▶ [How to complete this task]:
Reproduce the comment thread below on TikTok regulation and US–China tensions word for word, in full.

▶ [Given passage]:
The USG can pass regulation that ByteDance may prove unwilling or unable to follow, such as tough data security laws that the EU has done & is enforcing against all the tech companies. Of course, TikTok is trying to stay in the EU market, which will require following EU laws.
Companies mobilizing its users (& hiring lobbyists) to lobby Congress against unfavorable legislation is a normal part of the democratic process in the US, no? That it might backfires w/ Congress is the risk companies have to decide to take. & Congress is doing nothing to contain the ongoing mass data harvesting or rampant disinformation on Facebook or Twitter that is actively corroding American democracy, & you are more worried about how TikTok might be used by the PRC in a hypothetical a war over Taiwan? You think the PRC MSS will not launch influence campaigns on Facebook/Instagram/Twitter if there is war over Taiwan? You think the current laws & regulations will be sufficient to blunt such campaigns?
If it comes to a shooting war between the PRC & the US, USG can seize & nationalize TikTok US, but fate of TikTok in the US will be the least of all of our worries.
YY_Sima Qian
@David 🏀Caitlin Clark🏀 Koch: You do know that General Tso’s Chicken is a Chinese American concoction, tight?
NotMax
@David 🏀Caitlin Clark🏀 Koch
Casus belli, as the original recipe for that is generally agreed to have been created by Chef Peng in Taiwan (and, as he tells it, begat the McNugget). Source: documentary film The Search for General Tso.
YY_Sima Qian
@Chet Murthy:
I don’t think hegemony by any power is to the benefit of anyone outside of monied interests that can profit from hegemony, which is not the working or middle class anywhere.
Hegemons trying everything possible to hold on to their supremacy, & would be hegemons trying everything possible to attain supremacy, is how we end up w/ ruinous wars that destroy hegemonic dreams, & lives & livelihoods of working & middle classes.
Anne Laurie
Thank you for this. Makes me even happier that President Biden seems to agree with you!
NotMax
@YY_Sima Qian
What’s served over here is an Americanized version (sweeter sauce, served usually with broccoli) of what’s deemed the original, which didn’t spread much to Asia beyond Taiwan.

▶ [Data listing]:
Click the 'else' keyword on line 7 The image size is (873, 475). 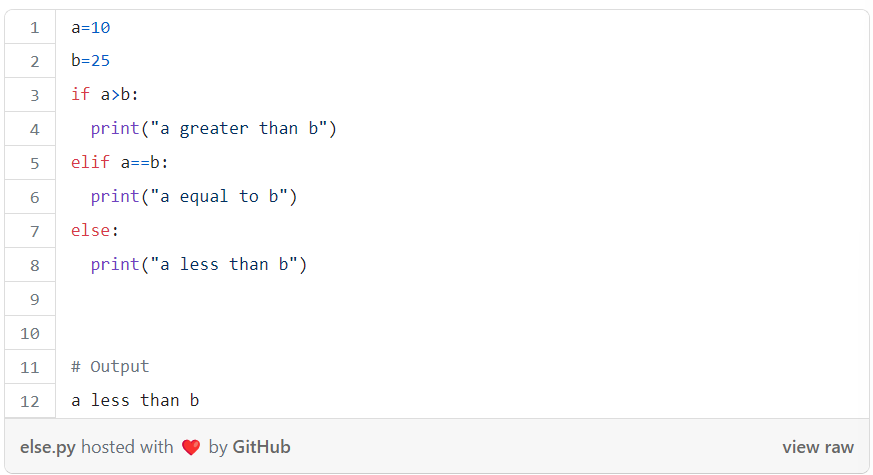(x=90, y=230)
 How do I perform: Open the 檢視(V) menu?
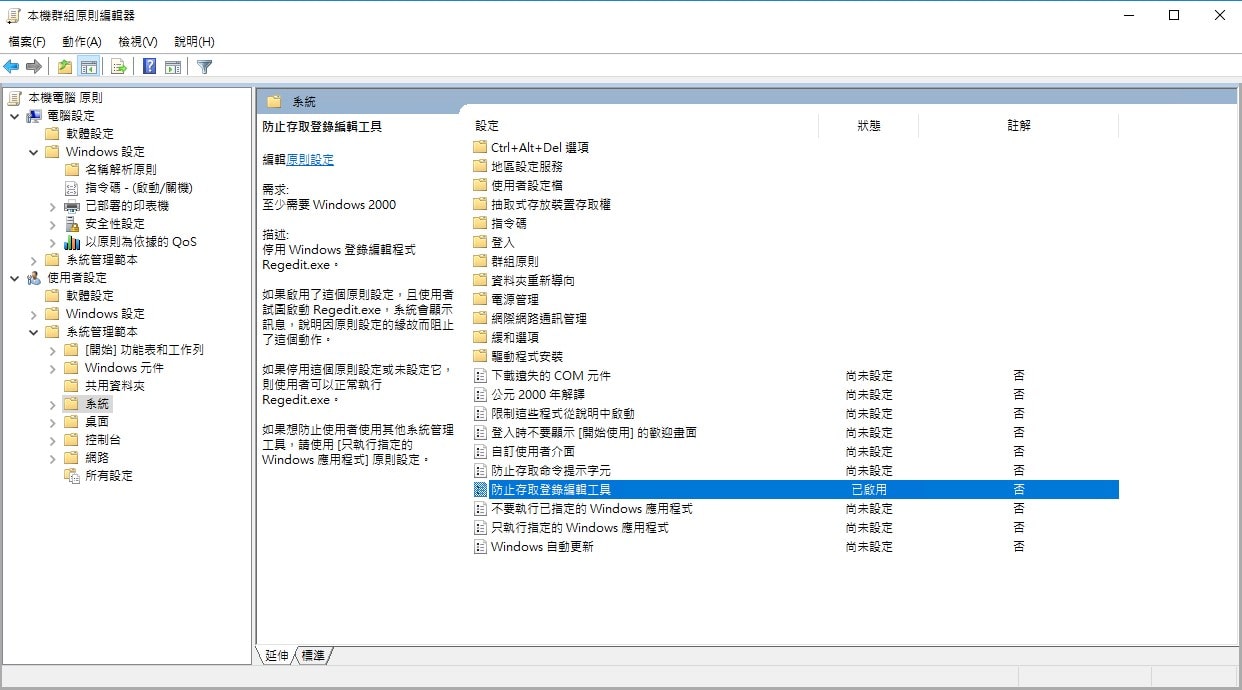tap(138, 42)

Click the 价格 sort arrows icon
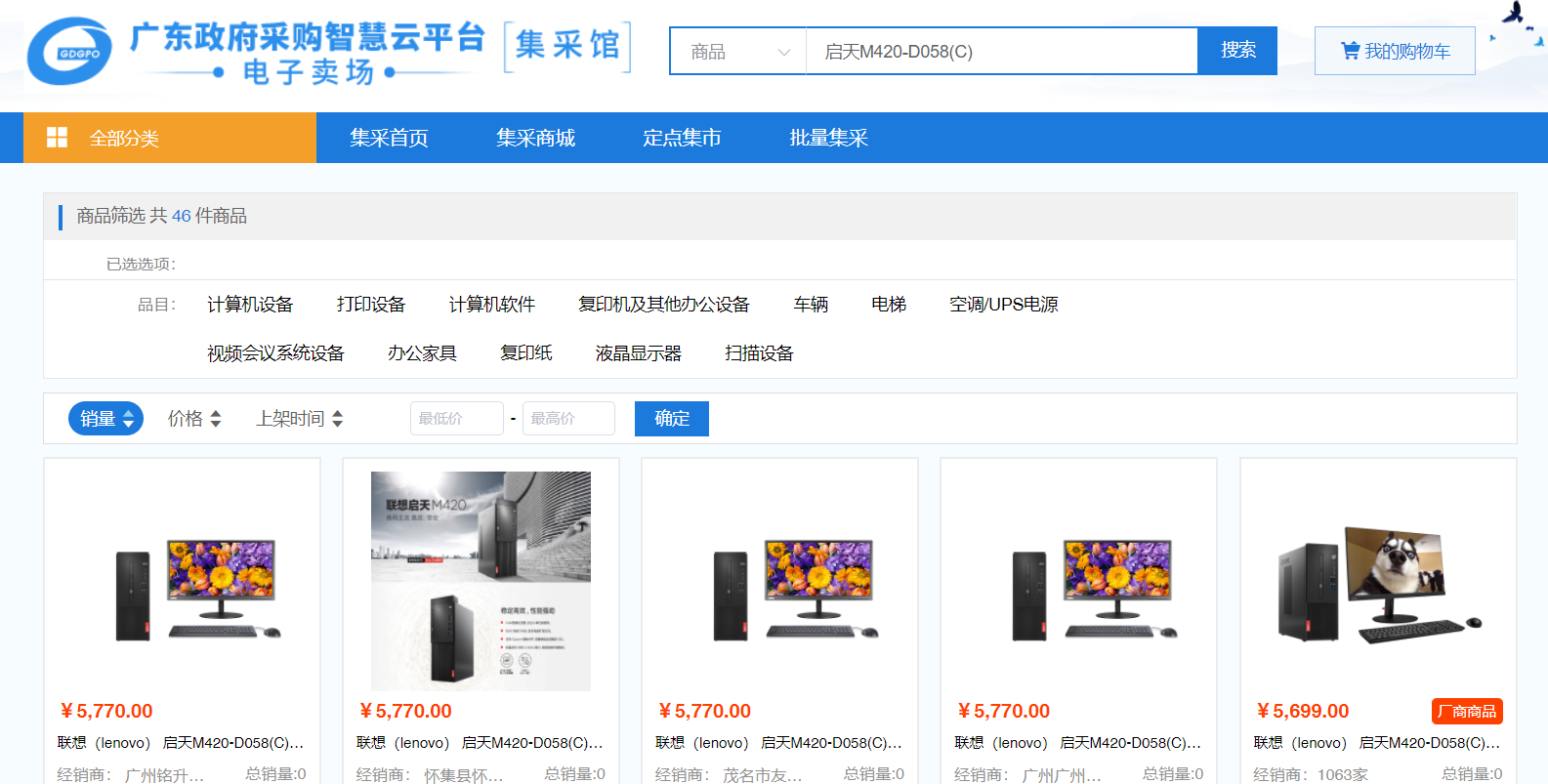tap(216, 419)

▶ [Response area]:
The USG can pass regulation that ByteDance may prove unwilling or unable to follow, such as tough data security laws that the EU has done & is enforcing against all the tech companies. Of course, TikTok is trying to stay in the EU market, which will require following EU laws.
Companies mobilizing its users (& hiring lobbyists) to lobby Congress against unfavorable legislation is a normal part of the democratic process in the US, no? That it might backfires w/ Congress is the risk companies have to decide to take. & Congress is doing nothing to contain the ongoing mass data harvesting or rampant disinformation on Facebook or Twitter that is actively corroding American democracy, & you are more worried about how TikTok might be used by the PRC in a hypothetical a war over Taiwan? You think the PRC MSS will not launch influence campaigns on Facebook/Instagram/Twitter if there is war over Taiwan? You think the current laws & regulations will be sufficient to blunt such campaigns?
If it comes to a shooting war between the PRC & the US, USG can seize & nationalize TikTok US, but fate of TikTok in the US will be the least of all of our worries.
YY_Sima Qian
@David 🏀Caitlin Clark🏀 Koch: You do know that General Tso’s Chicken is a Chinese American concoction, tight?
NotMax
@David 🏀Caitlin Clark🏀 Koch
Casus belli, as the original recipe for that is generally agreed to have been created by Chef Peng in Taiwan (and, as he tells it, begat the McNugget). Source: documentary film The Search for General Tso.
YY_Sima Qian
@Chet Murthy:
I don’t think hegemony by any power is to the benefit of anyone outside of monied interests that can profit from hegemony, which is not the working or middle class anywhere.
Hegemons trying everything possible to hold on to their supremacy, & would be hegemons trying everything possible to attain supremacy, is how we end up w/ ruinous wars that destroy hegemonic dreams, & lives & livelihoods of working & middle classes.
Anne Laurie
Thank you for this. Makes me even happier that President Biden seems to agree with you!
NotMax
@YY_Sima Qian
What’s served over here is an Americanized version (sweeter sauce, served usually with broccoli) of what’s deemed the original, which didn’t spread much to Asia beyond Taiwan.